> **EXERCISE PROMPT**:
Copy the records below word for word, from the line that contains "Screen dimensions: 1456x819" through the line that contains "click(29, 42)", including both of those lines. Reproduce only that stretch.

> **MATERIAL SUPPLIED**:
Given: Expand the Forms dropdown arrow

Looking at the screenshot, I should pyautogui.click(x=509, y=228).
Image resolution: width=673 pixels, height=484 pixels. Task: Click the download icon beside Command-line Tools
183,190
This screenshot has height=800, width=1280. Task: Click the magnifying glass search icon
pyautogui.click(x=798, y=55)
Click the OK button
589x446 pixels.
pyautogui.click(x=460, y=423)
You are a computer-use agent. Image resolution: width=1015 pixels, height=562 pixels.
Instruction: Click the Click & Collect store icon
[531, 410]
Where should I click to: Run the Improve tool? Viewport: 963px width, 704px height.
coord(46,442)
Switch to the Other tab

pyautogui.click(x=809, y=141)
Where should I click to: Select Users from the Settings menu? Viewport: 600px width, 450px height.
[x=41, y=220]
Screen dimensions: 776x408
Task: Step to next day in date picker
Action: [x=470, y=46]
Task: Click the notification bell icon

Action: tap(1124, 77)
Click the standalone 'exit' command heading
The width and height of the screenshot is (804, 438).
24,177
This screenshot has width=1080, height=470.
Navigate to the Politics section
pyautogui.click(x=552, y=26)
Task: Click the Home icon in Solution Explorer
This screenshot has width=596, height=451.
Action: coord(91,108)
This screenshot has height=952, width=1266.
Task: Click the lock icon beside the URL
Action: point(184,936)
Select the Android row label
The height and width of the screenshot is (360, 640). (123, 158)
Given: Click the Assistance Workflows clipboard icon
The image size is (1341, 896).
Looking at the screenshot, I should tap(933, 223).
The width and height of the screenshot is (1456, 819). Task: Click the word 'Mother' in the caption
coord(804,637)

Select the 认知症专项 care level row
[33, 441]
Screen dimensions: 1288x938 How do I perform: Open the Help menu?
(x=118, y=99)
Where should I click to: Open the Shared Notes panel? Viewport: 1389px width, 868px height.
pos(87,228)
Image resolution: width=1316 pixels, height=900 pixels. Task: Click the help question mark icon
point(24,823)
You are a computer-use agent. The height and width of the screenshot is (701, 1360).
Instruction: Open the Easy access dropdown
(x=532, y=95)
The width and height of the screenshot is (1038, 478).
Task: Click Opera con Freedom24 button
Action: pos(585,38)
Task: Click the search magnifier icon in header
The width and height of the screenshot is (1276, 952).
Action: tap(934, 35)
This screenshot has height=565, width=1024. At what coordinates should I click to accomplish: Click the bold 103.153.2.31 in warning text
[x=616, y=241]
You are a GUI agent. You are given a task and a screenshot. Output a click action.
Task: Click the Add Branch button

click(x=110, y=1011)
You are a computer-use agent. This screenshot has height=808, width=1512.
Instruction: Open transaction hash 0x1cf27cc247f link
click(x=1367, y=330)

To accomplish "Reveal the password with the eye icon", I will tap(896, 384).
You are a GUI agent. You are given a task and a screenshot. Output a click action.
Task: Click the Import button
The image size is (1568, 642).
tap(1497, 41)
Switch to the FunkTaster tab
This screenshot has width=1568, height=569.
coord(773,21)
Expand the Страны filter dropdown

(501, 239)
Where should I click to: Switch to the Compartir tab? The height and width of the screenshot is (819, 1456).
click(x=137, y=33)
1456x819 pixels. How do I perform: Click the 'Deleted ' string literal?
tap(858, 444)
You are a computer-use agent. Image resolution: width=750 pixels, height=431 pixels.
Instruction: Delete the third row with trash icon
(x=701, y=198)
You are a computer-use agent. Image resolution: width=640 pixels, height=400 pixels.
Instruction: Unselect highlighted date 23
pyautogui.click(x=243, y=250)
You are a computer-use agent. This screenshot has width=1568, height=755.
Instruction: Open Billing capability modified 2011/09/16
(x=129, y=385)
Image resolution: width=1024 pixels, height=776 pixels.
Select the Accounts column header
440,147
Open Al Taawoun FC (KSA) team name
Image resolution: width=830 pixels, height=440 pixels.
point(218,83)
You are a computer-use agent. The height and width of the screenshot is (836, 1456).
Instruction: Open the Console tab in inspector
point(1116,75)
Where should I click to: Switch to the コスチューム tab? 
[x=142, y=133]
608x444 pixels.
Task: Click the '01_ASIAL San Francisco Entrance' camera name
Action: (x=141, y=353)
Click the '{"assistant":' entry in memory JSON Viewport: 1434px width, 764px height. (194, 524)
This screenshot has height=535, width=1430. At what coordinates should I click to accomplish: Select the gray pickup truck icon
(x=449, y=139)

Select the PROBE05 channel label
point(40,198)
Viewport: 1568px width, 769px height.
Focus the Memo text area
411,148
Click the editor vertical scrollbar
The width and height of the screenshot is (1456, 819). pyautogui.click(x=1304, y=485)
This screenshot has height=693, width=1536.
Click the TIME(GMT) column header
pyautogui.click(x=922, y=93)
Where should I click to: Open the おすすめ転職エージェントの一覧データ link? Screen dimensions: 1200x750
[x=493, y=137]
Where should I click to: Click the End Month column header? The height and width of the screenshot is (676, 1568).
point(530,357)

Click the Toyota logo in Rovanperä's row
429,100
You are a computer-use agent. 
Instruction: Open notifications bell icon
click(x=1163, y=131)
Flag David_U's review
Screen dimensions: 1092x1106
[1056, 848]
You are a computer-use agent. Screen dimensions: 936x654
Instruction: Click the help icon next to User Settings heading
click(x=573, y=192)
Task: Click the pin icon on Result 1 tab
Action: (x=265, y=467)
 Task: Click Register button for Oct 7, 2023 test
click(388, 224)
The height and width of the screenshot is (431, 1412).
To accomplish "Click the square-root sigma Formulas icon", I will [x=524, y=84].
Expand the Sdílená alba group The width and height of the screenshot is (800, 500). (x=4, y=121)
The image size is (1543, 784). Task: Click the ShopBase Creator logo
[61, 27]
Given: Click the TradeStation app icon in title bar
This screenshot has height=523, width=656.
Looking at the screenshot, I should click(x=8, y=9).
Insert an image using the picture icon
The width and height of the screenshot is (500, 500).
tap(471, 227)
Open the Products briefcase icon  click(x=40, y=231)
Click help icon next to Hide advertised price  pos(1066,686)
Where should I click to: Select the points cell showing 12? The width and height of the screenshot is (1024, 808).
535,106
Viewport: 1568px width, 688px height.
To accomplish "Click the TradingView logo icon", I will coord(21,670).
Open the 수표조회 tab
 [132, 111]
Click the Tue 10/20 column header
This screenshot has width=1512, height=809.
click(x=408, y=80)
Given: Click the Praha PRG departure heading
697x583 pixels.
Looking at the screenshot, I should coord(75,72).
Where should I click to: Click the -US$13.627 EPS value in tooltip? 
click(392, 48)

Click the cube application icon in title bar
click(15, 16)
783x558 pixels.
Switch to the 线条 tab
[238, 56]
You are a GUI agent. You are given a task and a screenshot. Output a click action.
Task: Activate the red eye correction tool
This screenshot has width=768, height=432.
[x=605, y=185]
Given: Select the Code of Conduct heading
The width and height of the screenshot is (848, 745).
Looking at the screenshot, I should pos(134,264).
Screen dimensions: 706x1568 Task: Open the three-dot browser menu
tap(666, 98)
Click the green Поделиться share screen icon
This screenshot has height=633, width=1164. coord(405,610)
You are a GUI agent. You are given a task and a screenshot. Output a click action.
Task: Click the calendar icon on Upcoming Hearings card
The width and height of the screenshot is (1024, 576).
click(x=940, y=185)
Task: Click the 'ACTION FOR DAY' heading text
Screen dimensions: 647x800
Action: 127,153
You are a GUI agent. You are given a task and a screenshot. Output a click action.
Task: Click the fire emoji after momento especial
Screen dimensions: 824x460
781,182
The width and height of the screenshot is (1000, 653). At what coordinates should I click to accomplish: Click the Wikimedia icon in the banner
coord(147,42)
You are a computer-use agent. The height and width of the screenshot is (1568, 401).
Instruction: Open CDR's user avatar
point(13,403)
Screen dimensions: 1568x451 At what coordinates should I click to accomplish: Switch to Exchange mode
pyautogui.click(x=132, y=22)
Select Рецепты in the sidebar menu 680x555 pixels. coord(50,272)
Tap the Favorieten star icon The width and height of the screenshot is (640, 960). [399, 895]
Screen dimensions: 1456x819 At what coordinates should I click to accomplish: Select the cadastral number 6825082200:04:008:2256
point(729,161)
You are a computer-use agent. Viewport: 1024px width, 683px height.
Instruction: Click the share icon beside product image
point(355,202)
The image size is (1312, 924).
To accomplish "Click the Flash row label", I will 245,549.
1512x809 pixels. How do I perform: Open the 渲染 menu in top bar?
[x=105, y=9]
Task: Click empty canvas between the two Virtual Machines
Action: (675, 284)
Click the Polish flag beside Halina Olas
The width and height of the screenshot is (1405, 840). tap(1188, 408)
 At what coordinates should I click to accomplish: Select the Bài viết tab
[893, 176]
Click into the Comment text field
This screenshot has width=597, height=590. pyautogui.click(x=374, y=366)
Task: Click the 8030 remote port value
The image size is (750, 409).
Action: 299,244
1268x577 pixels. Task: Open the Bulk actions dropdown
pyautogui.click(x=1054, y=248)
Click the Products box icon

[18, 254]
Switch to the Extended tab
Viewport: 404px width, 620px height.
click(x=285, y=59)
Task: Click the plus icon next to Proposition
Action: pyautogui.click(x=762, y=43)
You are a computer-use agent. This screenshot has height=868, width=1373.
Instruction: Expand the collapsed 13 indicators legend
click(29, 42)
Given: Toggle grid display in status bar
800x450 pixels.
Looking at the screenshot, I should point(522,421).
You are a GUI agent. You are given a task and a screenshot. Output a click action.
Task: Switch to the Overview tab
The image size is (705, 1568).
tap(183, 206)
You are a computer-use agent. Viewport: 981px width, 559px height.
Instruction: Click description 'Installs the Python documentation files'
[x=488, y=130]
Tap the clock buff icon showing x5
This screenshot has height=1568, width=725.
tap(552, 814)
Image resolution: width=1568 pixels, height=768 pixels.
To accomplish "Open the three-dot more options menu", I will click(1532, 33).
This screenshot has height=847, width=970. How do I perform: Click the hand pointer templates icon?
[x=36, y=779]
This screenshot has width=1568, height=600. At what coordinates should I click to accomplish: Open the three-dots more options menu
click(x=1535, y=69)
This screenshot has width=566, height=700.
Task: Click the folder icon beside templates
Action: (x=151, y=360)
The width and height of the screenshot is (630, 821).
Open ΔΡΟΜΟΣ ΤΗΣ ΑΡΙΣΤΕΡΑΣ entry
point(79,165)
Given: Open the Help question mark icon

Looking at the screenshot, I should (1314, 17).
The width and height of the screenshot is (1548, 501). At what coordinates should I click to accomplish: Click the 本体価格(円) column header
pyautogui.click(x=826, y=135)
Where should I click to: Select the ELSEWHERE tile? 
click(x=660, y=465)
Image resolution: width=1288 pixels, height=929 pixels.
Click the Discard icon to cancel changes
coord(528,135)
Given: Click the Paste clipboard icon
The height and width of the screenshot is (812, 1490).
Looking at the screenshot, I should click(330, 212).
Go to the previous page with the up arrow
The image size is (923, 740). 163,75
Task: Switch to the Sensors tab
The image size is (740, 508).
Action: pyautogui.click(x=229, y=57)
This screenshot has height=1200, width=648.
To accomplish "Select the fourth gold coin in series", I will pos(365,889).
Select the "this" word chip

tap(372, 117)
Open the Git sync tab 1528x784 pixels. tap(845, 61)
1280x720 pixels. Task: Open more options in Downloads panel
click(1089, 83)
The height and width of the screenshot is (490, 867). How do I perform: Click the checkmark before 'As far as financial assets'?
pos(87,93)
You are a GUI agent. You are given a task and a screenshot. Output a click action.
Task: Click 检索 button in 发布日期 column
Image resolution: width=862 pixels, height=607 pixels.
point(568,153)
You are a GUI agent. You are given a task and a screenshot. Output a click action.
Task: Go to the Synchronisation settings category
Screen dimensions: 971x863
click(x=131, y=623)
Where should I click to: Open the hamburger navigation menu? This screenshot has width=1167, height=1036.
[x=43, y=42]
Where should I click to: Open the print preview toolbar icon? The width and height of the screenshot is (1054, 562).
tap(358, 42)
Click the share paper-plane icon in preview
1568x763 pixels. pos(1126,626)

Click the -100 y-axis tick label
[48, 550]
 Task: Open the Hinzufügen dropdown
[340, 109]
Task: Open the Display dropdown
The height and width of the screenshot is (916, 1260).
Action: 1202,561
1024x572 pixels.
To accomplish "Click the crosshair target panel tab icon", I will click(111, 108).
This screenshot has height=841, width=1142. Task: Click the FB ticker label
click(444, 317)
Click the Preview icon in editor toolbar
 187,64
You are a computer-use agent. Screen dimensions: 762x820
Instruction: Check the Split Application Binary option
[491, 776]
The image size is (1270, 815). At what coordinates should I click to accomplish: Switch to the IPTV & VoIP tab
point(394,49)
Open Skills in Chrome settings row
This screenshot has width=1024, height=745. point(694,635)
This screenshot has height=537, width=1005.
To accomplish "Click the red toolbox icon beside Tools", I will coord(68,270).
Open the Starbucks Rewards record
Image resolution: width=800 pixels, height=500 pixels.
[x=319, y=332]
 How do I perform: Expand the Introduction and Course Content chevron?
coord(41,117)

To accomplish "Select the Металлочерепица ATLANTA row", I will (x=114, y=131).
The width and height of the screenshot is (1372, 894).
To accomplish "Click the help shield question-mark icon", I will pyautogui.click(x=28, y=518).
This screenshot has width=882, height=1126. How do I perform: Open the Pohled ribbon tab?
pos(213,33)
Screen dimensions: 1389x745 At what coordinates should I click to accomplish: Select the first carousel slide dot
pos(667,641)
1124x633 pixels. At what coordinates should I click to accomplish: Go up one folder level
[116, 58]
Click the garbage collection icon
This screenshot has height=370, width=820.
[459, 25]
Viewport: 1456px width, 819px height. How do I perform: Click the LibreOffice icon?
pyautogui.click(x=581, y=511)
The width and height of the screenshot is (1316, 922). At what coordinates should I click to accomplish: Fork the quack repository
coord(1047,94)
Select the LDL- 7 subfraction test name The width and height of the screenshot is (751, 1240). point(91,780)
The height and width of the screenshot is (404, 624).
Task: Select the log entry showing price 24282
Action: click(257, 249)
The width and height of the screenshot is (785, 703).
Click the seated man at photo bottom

> **TASK OUTPUT**:
Screen dimensions: 1456x819 At what coordinates should I click to accomplish: Select the cadastral number 6825082200:04:008:2256
point(729,161)
You are a computer-use agent. Viewport: 1024px width, 683px height.
Instruction: Click the share icon beside product image
point(355,202)
The image size is (1312, 924).
To accomplish "Click the Flash row label", I will 245,549.
1512x809 pixels. How do I perform: Open the 渲染 menu in top bar?
[x=105, y=9]
Task: Click empty canvas between the two Virtual Machines
Action: (675, 284)
Click the Polish flag beside Halina Olas
The width and height of the screenshot is (1405, 840). tap(1188, 408)
 At what coordinates should I click to accomplish: Select the Bài viết tab
[893, 176]
Click into the Comment text field
This screenshot has width=597, height=590. pyautogui.click(x=374, y=366)
Task: Click the 8030 remote port value
The image size is (750, 409).
Action: 299,244
1268x577 pixels. Task: Open the Bulk actions dropdown
pyautogui.click(x=1054, y=248)
Click the Products box icon

[18, 254]
Switch to the Extended tab
Viewport: 404px width, 620px height.
click(x=285, y=59)
Task: Click the plus icon next to Proposition
Action: pyautogui.click(x=762, y=43)
You are a computer-use agent. This screenshot has height=868, width=1373.
Instruction: Expand the collapsed 13 indicators legend
click(29, 42)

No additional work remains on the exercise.